Antwerp—HRD Antwerp is now grading lab-grown diamonds using the same color and clarity scales it applies to natural stones, the laboratory confirmed to National Jeweler.
In its new man-made grading reports, which launched last week, HRD Antwerp has migrated from having just five color grades—colorless, near colorless, faint, very light and light—to the same 13 that it uses for natural diamonds—D to M, plus N-O, P-R and S-Z.
The Belgian grading lab is also switching from five clarity grades—free of inclusions (FI) to included (I)—to the same 10 applied to mined diamonds, starting with loupe clean (LC) and ranging to P3 (pique 3).
“Our aim is to serve the industry as a whole, from rough to consumers. We identified a need for better transparency and support concerning the new complications [meaning undisclosed mixing of lab-grown diamonds with natural] that arise with lab-grown diamonds,” the lab said in a statement to National Jeweler. “For this reason, we developed the set of measures explained above.

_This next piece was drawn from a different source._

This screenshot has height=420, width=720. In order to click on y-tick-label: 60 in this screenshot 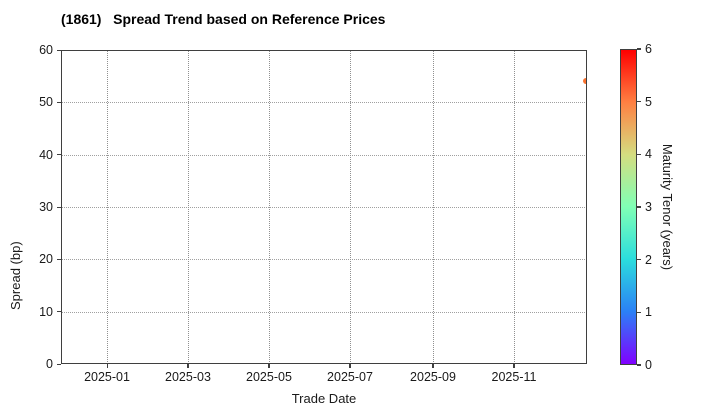, I will do `click(46, 50)`.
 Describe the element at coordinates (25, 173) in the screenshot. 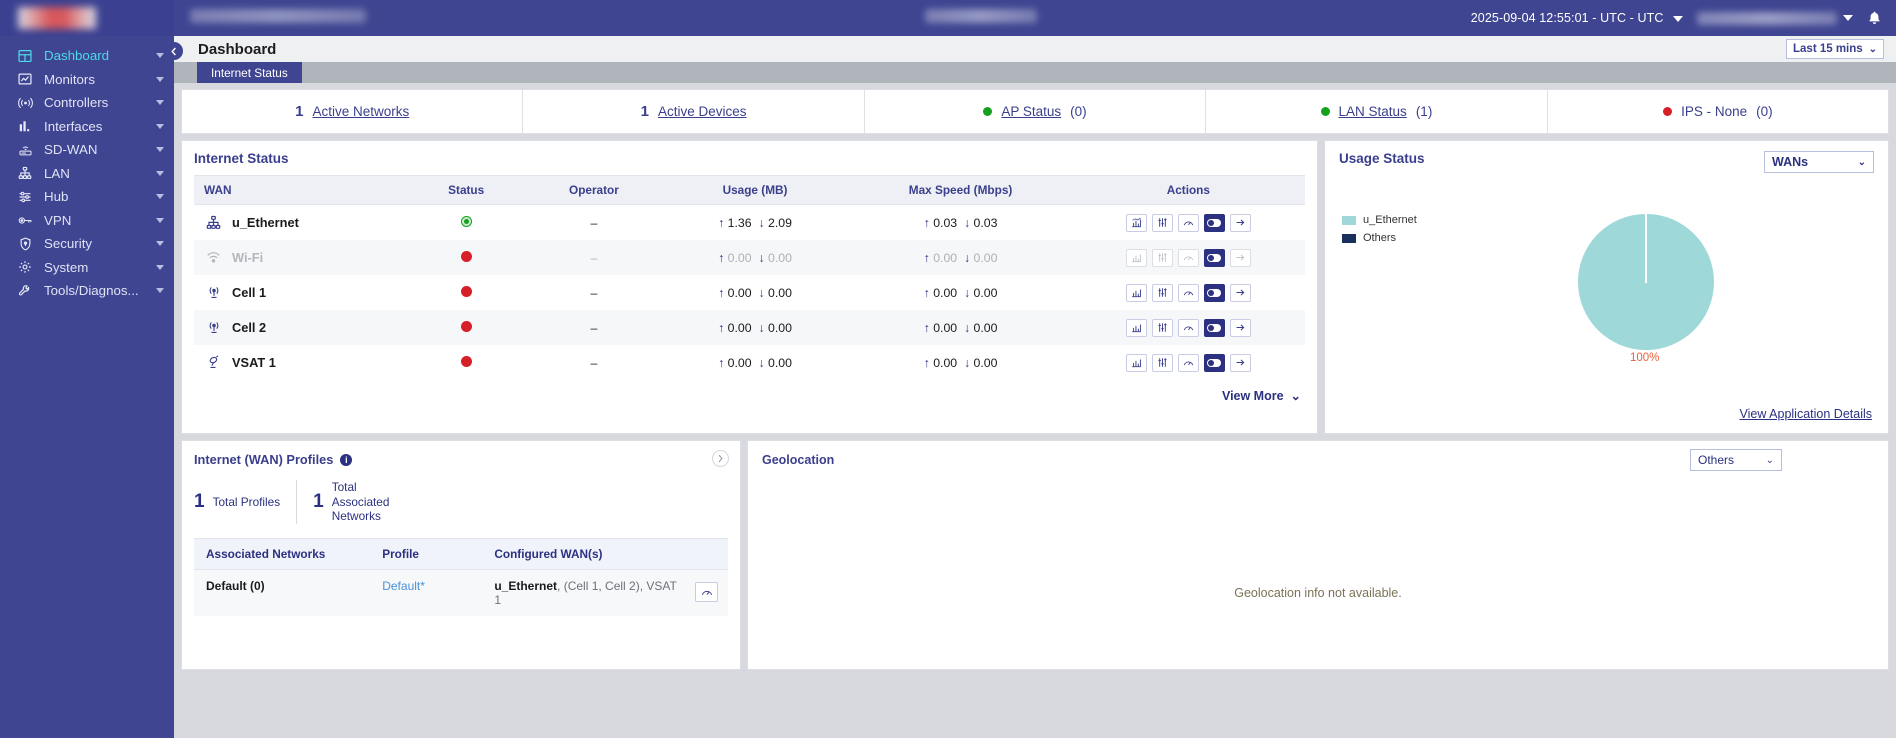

The certification is just one piece of the complete puzzle of services we provide to enhance trust and transparency.”
HRD Antwerp has been issuing grading reports for lab-grown diamonds since 2013.
In the fall, it plans to add a report for finished pieces of jewelry set with man-made stones (the lab already issues reports for jewelry set with natural stones.)
The issue of how to grade lab-grown diamonds is a source of disagreement in the trade.
In October 2016, National Jeweler talked to Tom Moses, the Gemological Institute of America’s executive vice president and chief laboratory and research officer, about why the GIA uses a limited, less specific grading scale in its “Synthetic Diamond Reports” instead of the four Cs.
In the interview, Moses said that generally speaking, lab-grown diamonds are nitrogen-poor, so they are going to be of high color and clarity and not exhibit the same range of color and clarity as mined diamonds.
The GIA’s grading system, which was created long before lab-grown diamonds were prevalent, was “developed for normal mine run, which doesn’t change,” he said. “That’s nature.”
Moses’ remarks generated some back-and-forth in the story’s comments section, and a more recent editorial by JCK News Director Rob Bates—who thinks the GIA should offer the standard 4Cs scale for lab-grown diamonds—sparked a slew of online conversation over the grading of lab-grown diamonds.
Moses said in the October 2016 interview with National Jeweler
GIA spokesman Stephen Morisseau told National Jeweler last week that it will be launching new reports for man-made diamonds “in the near future,” though details on exactly what will be changing beyond the title—the FTC now says that the term “synthetic” is confusing to consumers—have not been released.